Raw data:
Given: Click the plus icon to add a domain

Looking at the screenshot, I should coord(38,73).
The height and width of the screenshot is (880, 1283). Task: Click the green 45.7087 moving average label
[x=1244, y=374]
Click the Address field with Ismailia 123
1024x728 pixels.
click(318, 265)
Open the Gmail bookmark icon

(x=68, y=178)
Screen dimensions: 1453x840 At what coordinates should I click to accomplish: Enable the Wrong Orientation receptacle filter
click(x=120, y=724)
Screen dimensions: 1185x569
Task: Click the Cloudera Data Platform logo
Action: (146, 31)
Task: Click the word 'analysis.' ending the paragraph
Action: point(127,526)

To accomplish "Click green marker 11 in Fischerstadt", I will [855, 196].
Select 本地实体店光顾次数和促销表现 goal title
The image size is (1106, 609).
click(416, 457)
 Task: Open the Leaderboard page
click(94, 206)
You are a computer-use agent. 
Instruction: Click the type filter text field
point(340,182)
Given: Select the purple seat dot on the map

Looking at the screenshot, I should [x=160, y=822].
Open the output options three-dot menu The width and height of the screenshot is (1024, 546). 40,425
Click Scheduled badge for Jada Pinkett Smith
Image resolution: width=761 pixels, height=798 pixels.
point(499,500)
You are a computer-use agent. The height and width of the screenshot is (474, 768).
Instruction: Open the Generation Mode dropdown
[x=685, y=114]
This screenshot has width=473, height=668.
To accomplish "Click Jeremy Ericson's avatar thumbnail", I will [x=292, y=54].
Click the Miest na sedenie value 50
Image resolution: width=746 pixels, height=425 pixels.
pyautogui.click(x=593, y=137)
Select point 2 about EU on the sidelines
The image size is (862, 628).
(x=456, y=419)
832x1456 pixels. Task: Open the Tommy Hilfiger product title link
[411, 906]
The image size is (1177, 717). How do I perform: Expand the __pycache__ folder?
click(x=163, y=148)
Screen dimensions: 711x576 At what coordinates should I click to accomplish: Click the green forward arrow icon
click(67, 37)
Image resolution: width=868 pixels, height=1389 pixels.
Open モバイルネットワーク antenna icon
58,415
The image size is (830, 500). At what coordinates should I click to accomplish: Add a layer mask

What to do: Using the entries above, copy out all lines that contain the string "computer".

The completed task:
You are a computer-use agent. 
You are a computer-use agent. The height and width of the screenshot is (474, 768).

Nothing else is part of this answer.